From Google Maps, Cat Ba island is pretty big, and the boat pier is on the easterly side of the island. The Day boat will sail as close as it can to the pier, then you’d hop onto a small tender boat for a 5 minute ride to the pier. From the pier, you can either get a bicycle to cycle the approximately 5 km to Viet Hai village, or you can take the electric mini-coach. The cycling route is manageable and basically on flat pavement, excepting a short stretch with a steep incline. There’s not much in the village itself, aside from the fish massage bit, a couple of small family restaurants and street shops, and also that the village faces a row of hills that is a little scenic. We spent perhaps 1.5 hours in the village, and most of it we were just waiting for the return. If you’re cycling, you might have more to see by cycling beyond the village.

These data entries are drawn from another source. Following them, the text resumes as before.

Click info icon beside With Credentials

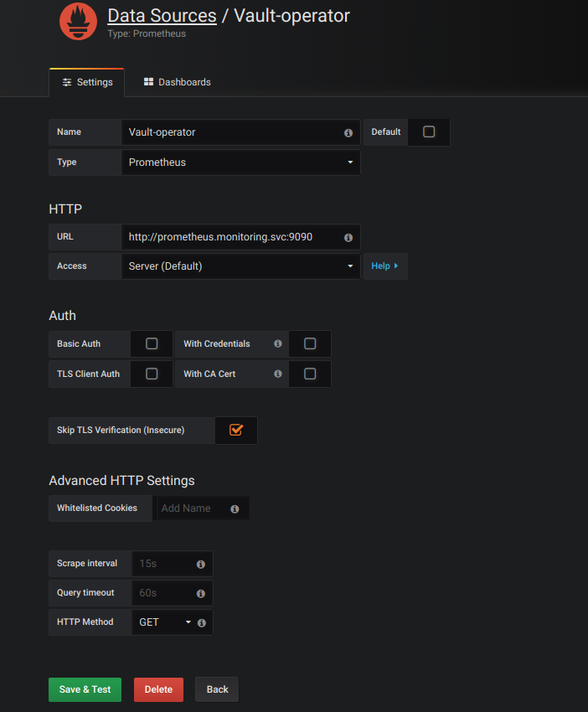pyautogui.click(x=278, y=344)
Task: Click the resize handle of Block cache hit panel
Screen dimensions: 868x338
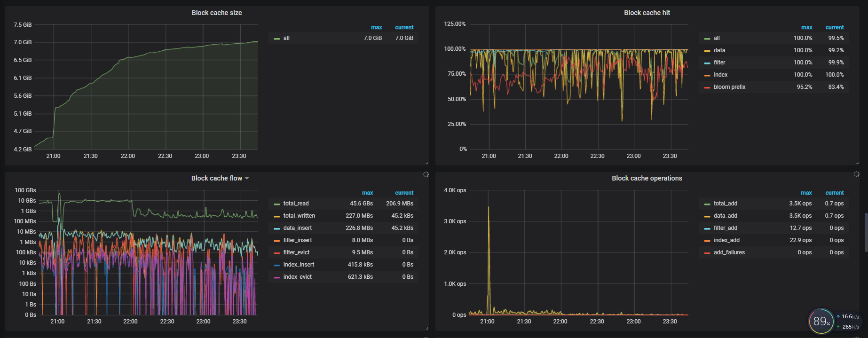Action: (857, 163)
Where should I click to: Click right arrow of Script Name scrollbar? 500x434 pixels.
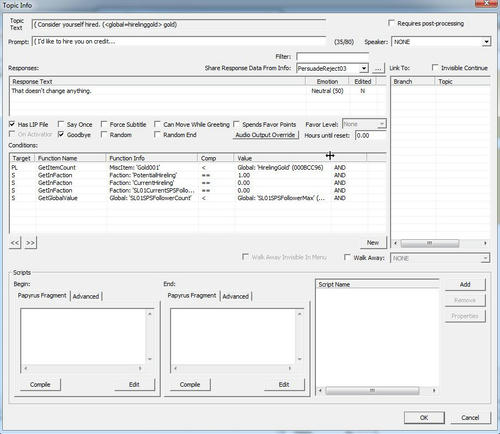(434, 390)
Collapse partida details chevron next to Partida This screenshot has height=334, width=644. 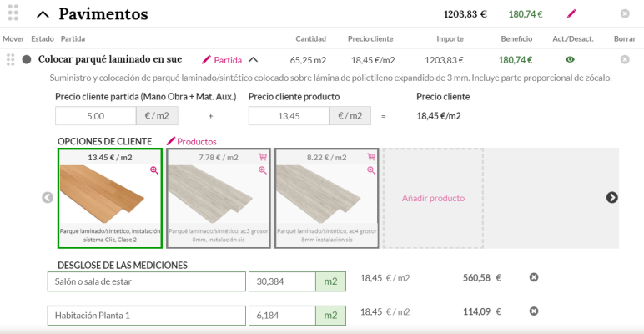coord(254,60)
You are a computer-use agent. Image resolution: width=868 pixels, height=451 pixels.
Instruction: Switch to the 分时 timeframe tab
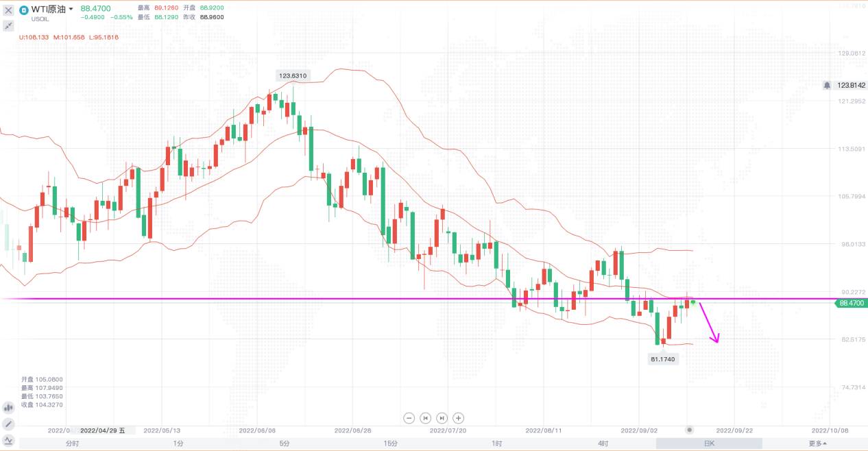coord(72,443)
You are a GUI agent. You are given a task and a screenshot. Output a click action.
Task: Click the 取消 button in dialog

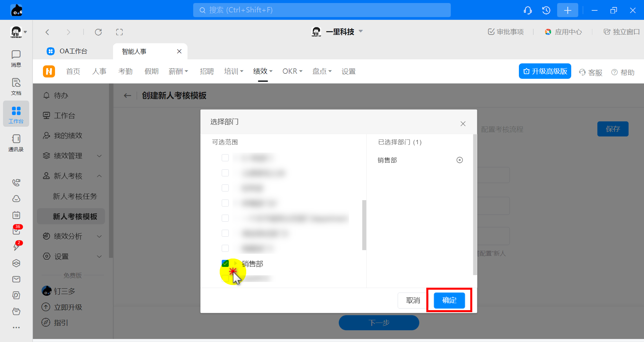tap(413, 300)
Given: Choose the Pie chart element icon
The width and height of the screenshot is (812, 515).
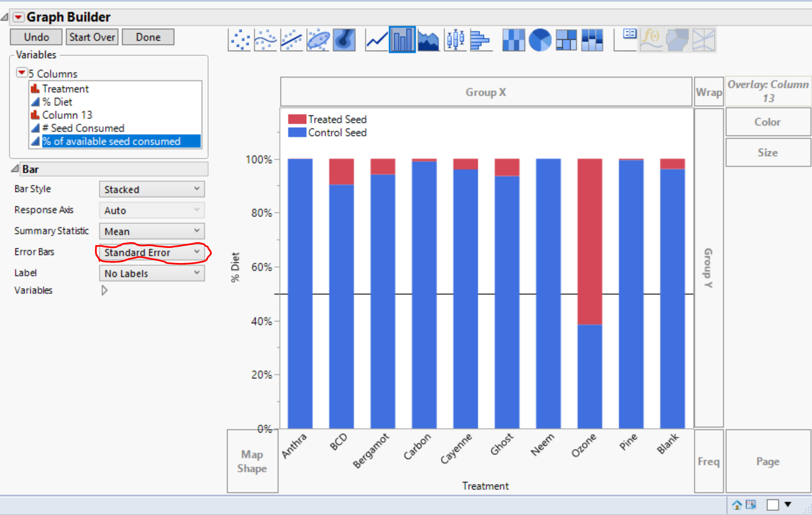Looking at the screenshot, I should [540, 40].
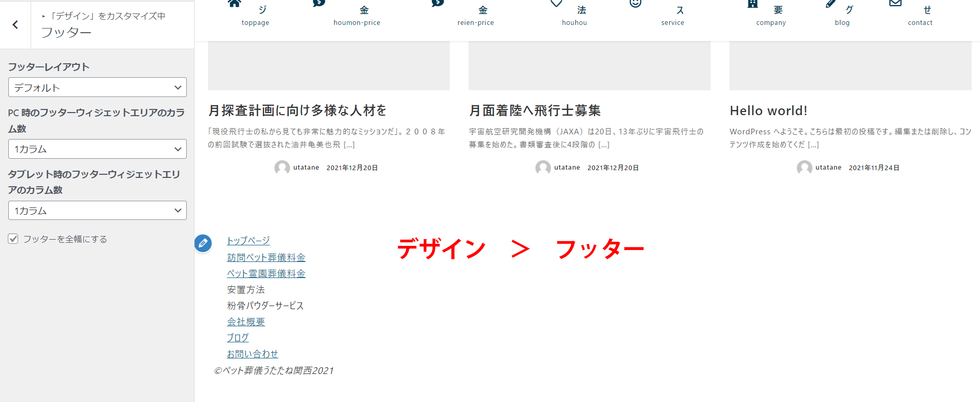This screenshot has height=402, width=980.
Task: Open the tablet footer widget column count dropdown
Action: click(97, 211)
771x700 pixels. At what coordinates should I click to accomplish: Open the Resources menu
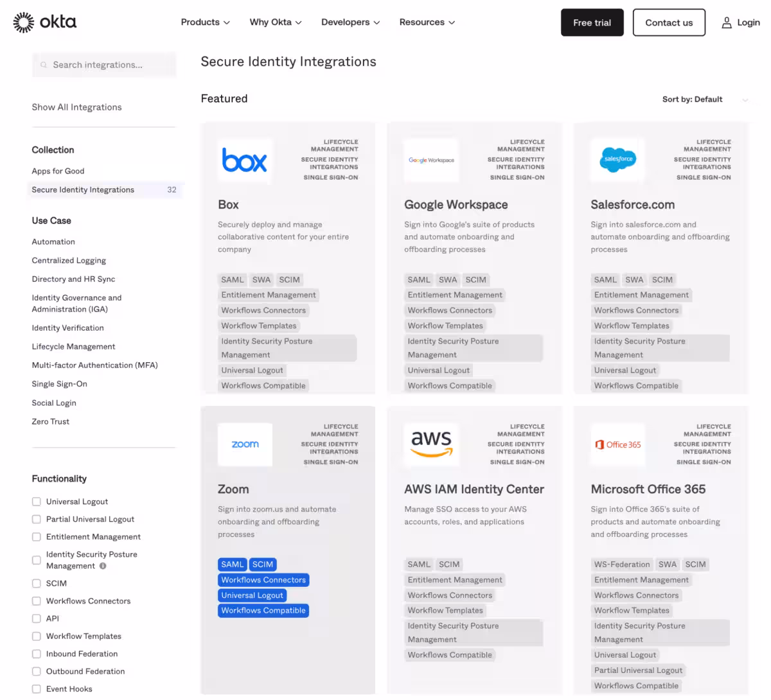427,22
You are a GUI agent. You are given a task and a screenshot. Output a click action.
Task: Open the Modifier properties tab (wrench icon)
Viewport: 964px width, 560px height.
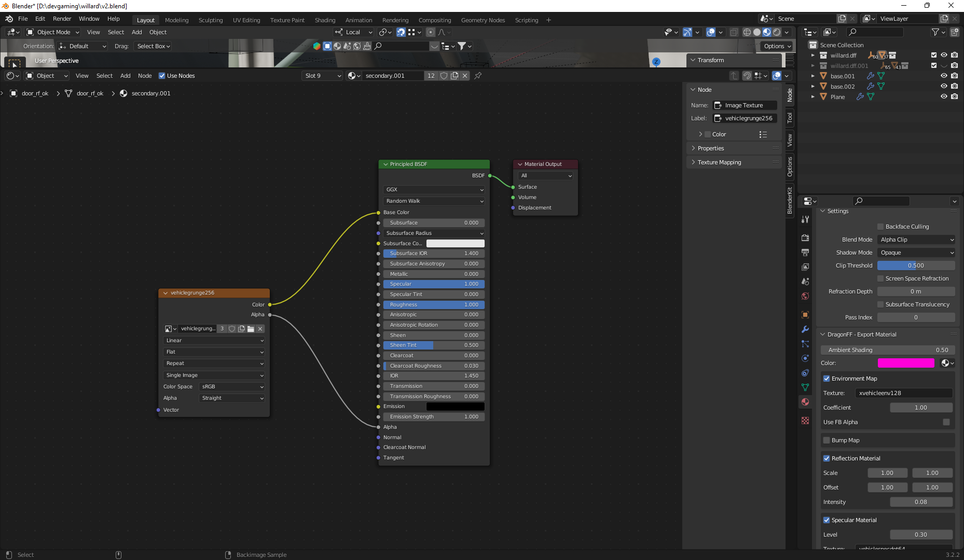point(805,329)
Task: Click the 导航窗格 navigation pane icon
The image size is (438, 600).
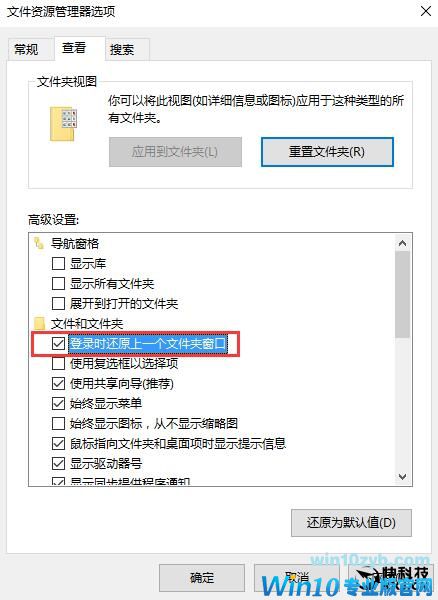Action: [39, 243]
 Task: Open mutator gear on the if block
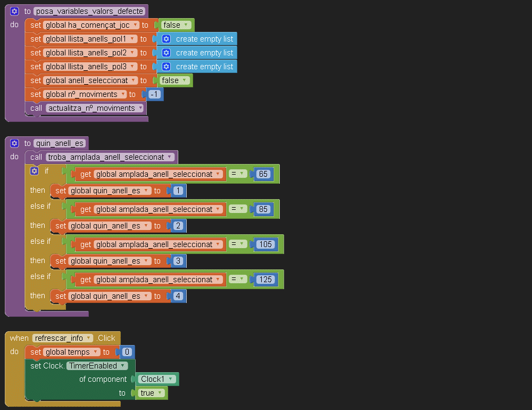point(35,171)
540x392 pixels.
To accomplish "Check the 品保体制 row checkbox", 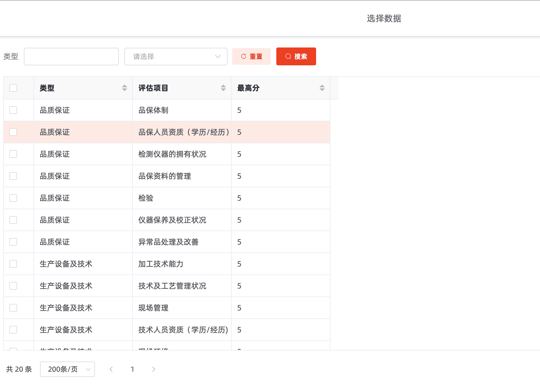I will 13,110.
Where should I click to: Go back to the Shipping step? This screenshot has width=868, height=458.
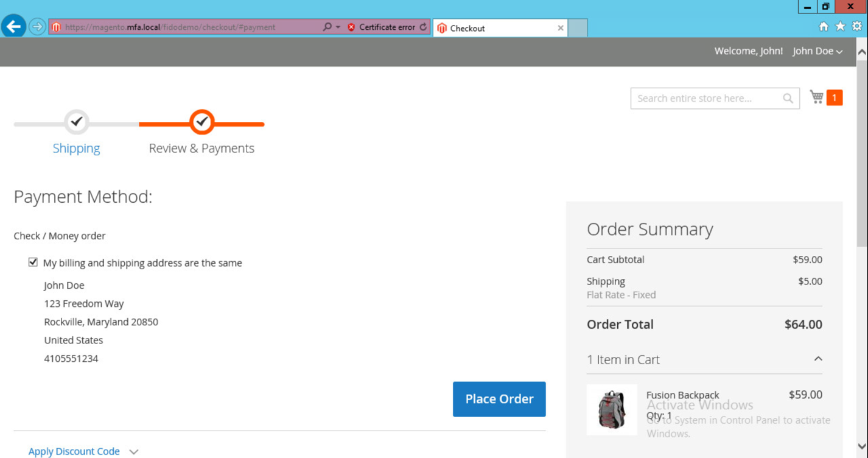(76, 148)
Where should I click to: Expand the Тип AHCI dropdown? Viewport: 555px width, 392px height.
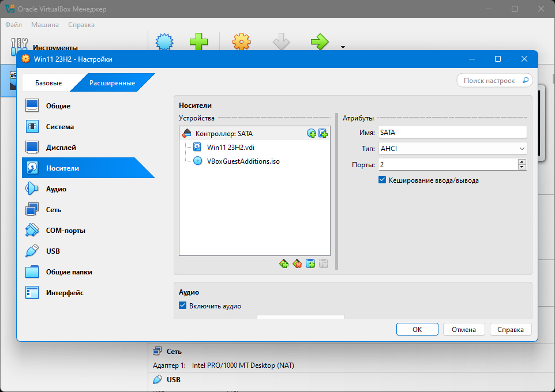point(452,149)
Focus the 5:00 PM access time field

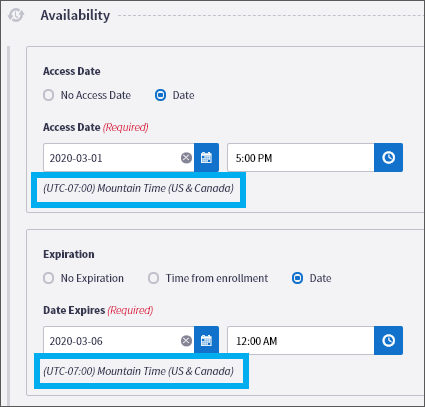[301, 158]
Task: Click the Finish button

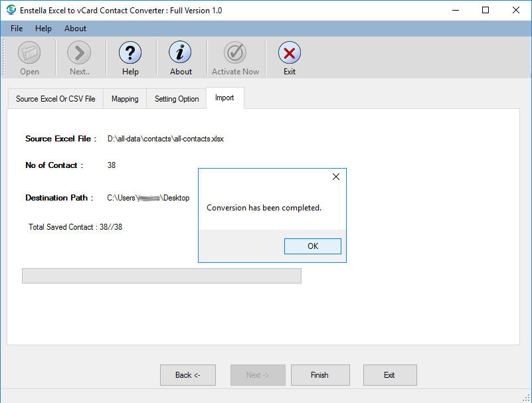Action: click(319, 375)
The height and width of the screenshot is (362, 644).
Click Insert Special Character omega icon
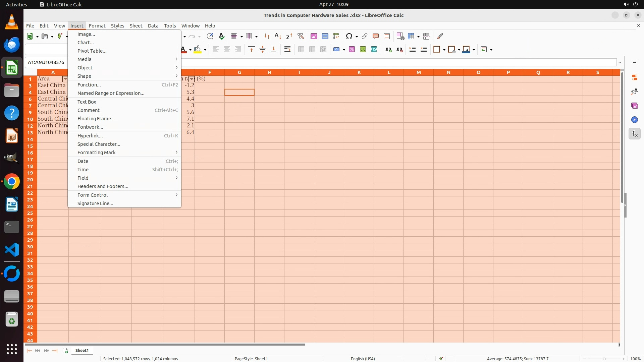click(x=349, y=36)
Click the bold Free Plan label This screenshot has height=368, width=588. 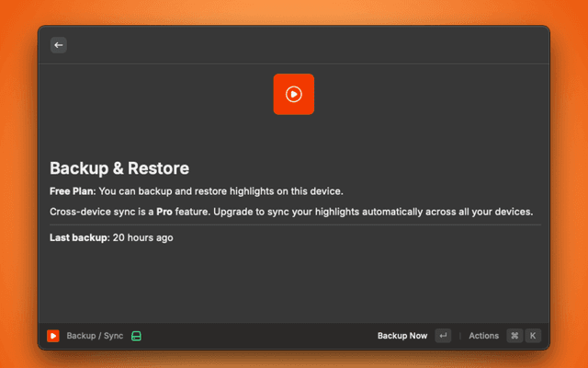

The rest of the Day 2 excursion includes kayaking and swimming in the Three Peach area. Lots of other Day boats will stop by the area for their visitors to also swim and kayak, so there’s plenty of people around and yet plenty of space for swimmers and kayakers so that you don’t bump into each other. I’m assuming that visitors on boats watch out for each other, so we were fine with sending our kids to kayak and also swim on their own.
The missus was also however particularly upset at the amount of litter we saw at one stretch of the bay: there was a sea of floating debris, including styrofoam boxes. It was so bad that she posted on Facebook that she would not recommend Halong Bay to friends to visit until the place does a massive clean-up.
I’m a little more circumspect about the litter than the missus. While there indeed a stretch we sailed past on our way back to the main boat which saw a lot of floating litter scattered around a pretty big area, it was , as far as I could tell, the only stretch where it was this bad. The rest of the bay we sailed around in was OK, and the bay area is pretty big. Water isn’t pristine, no – but it’s not different from elsewhere we’ve seen.
I guess the big question remains: is Halong Bay worth a 3D2N excursion? Well, my honest appraisal is that if money is no object, go for it. But if not, then go with the 2D1N cruise. You’d be saving a tidy pile of money and won’t be missing that much. Cat Ba island isn’t that special – there’s nothing there that you won’t already see in many other South-East Asian countries that you might have visited, and if you’ve also swum and kayaked in the Andaman sea, then the experience you get in Halong Bay would be the same.